“And thus we observe/ Seed to root to plant to flower to seed/ Earth to bloom to earth/ A soul returns.”
I love telling stories—personal stories, stories that surround life-cycle events, stories that surface and honor the essence of a person or a couple. There is nothing more compelling or more enthralling for me than to be invited into a milestone moment—be it a love story of the couple, a birth story of the newborn, a coming-of-age story of the adolescent or the story of a loved one’s legacy and the life they leave behind—and be asked to craft a one-of-a-kind ceremony.
Muriel Ruyeser says, “The world is not made of atoms. The world is made of stories.” And telling the story can make all the difference. The most damning response to a typical ceremony whether it be a funeral, or a wedding is: “It could have been anybody. There was nothing personal in there.”

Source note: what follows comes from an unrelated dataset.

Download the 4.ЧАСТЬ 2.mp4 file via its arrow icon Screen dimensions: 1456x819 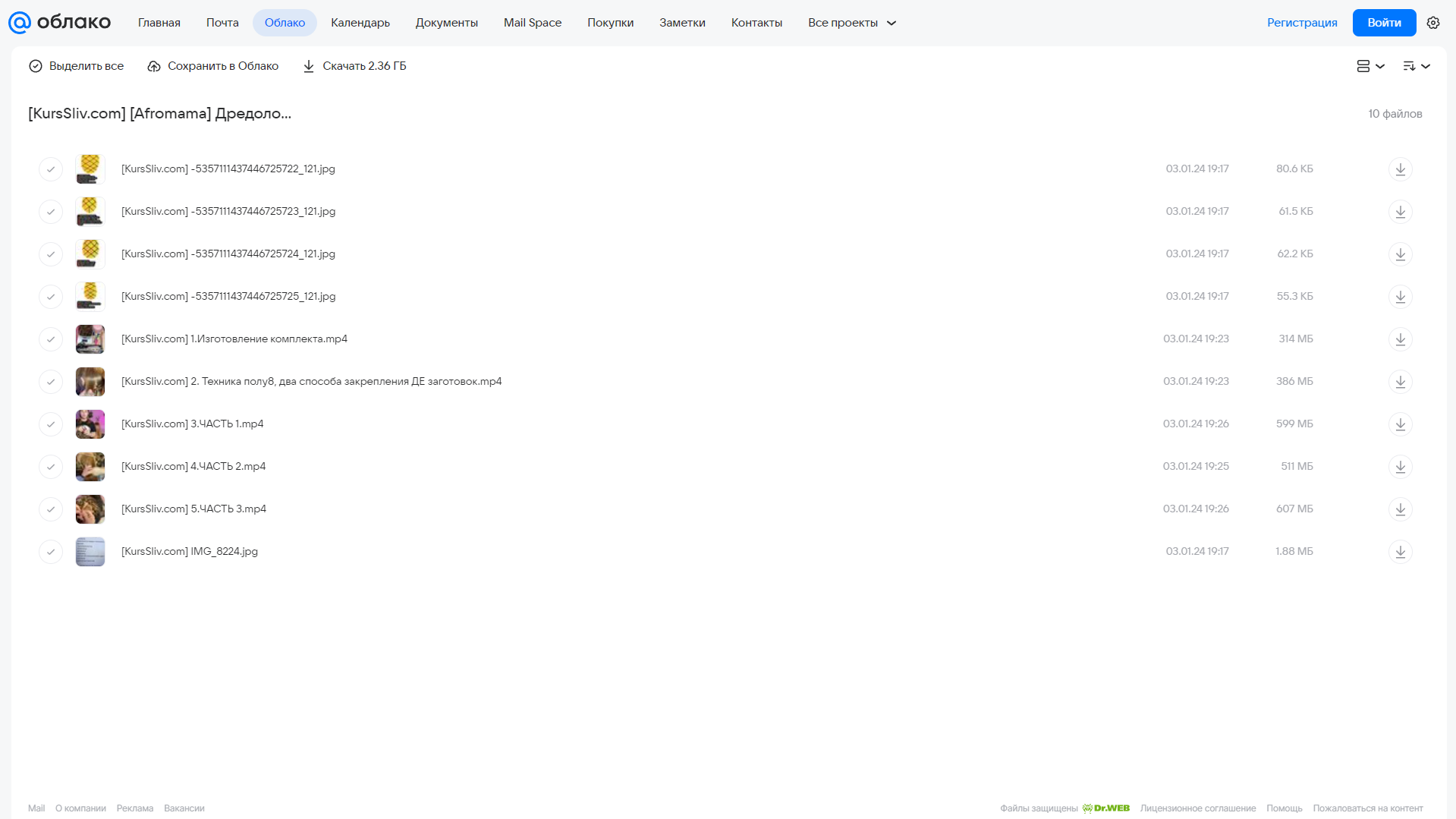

Raised in a conservative Christian denomination, I had the intuition at 10 that I was born to be a minister and a writer. While these themes have played out over the years in unexpected ways, I feel that now at 66, as a certified Life-Cycle Celebrant®, I have come into a full realization of this early seed of intuition with the chance to make sacred milestone celebrations. While I love the outward facing role of officiant and connecting with everyone in attendance, it has been the act of creatively crafting “the story” and finding a metaphor that captures the essence of that story that I have loved most and that I think has mattered most.
The main difference between a rote, fill-in-the-blank ceremony and a personalized, breathtaking ceremony with a “Wow” factor is in the telling of the “story”. Left to friends and family, the story can meander, end up in the weeds, or worse—get lost in a choking set of emotions or in the “idiosyncrasies” of uncle George. Left to clergy, too often the officiant is beholden to a pre-scripted format that allows little “real life” into the ceremony. Telling the story matters. It’s a must-have to an authentic, heart-warming, cathartic ceremony. Who tells your story matters. Just ask Alexander Hamilton whose legacy was captured and first told by Elisa and then passed down generations until it ended up in a Broadway megahit by way of the genius storyteller, Lin-Manuel Miranda.
I love bringing fresh ingredients to each ceremony that captures what is as unmistakable and as unique as the individual that is being memorialized or couple that is being married. When it comes to memorials, I love listening in on the life of an individual and discovering a unique metaphor that pops out of the story and then I use it to seam together the eulogy as well as the ceremony. Here is one example.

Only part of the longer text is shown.